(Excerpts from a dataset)

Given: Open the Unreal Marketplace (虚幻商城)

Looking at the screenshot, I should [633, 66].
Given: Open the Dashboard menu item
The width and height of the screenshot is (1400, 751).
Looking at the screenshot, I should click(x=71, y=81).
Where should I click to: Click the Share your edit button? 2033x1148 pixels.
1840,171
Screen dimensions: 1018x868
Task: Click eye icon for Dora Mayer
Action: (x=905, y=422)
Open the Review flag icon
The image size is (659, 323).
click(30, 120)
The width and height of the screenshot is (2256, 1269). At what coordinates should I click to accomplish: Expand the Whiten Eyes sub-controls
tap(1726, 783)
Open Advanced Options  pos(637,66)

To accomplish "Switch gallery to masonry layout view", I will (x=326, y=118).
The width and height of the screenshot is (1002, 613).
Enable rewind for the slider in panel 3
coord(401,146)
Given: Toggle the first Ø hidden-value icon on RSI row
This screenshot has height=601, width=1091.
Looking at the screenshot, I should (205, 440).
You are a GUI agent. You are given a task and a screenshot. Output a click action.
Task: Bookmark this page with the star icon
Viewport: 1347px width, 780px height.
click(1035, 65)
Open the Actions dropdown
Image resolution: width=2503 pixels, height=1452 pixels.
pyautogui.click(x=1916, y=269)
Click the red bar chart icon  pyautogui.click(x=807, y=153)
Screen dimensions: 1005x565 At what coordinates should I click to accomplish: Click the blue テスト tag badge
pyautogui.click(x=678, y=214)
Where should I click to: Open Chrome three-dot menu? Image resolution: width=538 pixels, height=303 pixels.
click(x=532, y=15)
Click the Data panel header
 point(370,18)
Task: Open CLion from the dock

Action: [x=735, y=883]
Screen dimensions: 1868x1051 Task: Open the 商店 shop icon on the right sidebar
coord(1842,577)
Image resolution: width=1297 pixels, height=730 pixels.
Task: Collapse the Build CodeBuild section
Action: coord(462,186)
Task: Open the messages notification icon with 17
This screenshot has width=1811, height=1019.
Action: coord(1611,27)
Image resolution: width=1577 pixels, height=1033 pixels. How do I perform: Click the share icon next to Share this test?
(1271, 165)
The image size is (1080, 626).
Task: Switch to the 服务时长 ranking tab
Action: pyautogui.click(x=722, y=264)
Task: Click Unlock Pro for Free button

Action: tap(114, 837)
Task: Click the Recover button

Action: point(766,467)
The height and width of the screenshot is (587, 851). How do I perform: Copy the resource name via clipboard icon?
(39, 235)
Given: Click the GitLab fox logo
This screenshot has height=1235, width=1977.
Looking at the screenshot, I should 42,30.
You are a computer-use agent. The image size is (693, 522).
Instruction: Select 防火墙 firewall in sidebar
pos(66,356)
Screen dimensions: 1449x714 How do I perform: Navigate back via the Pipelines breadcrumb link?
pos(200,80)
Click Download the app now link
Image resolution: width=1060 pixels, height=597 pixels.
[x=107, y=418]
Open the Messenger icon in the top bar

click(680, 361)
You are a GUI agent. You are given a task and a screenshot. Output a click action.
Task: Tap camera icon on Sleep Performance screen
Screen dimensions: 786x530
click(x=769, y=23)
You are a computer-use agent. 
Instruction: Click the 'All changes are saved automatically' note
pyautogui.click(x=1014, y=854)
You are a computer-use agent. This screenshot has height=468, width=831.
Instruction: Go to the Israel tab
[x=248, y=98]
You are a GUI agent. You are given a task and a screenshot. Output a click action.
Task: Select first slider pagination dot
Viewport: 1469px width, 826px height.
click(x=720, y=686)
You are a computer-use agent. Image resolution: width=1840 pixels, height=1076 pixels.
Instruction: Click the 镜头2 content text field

Task:
Please copy only the lines between the first line of the entries and the line with "Given: Toggle the", keeping those two end lines as well, exactly as written.

Task answer:
Given: Open the Unreal Marketplace (虚幻商城)

Looking at the screenshot, I should [633, 66].
Given: Open the Dashboard menu item
The width and height of the screenshot is (1400, 751).
Looking at the screenshot, I should click(x=71, y=81).
Where should I click to: Click the Share your edit button? 2033x1148 pixels.
1840,171
Screen dimensions: 1018x868
Task: Click eye icon for Dora Mayer
Action: (x=905, y=422)
Open the Review flag icon
The image size is (659, 323).
click(30, 120)
The width and height of the screenshot is (2256, 1269). At what coordinates should I click to accomplish: Expand the Whiten Eyes sub-controls
tap(1726, 783)
Open Advanced Options  pos(637,66)

To accomplish "Switch gallery to masonry layout view", I will (x=326, y=118).
The width and height of the screenshot is (1002, 613).
Enable rewind for the slider in panel 3
coord(401,146)
Given: Toggle the first Ø hidden-value icon on RSI row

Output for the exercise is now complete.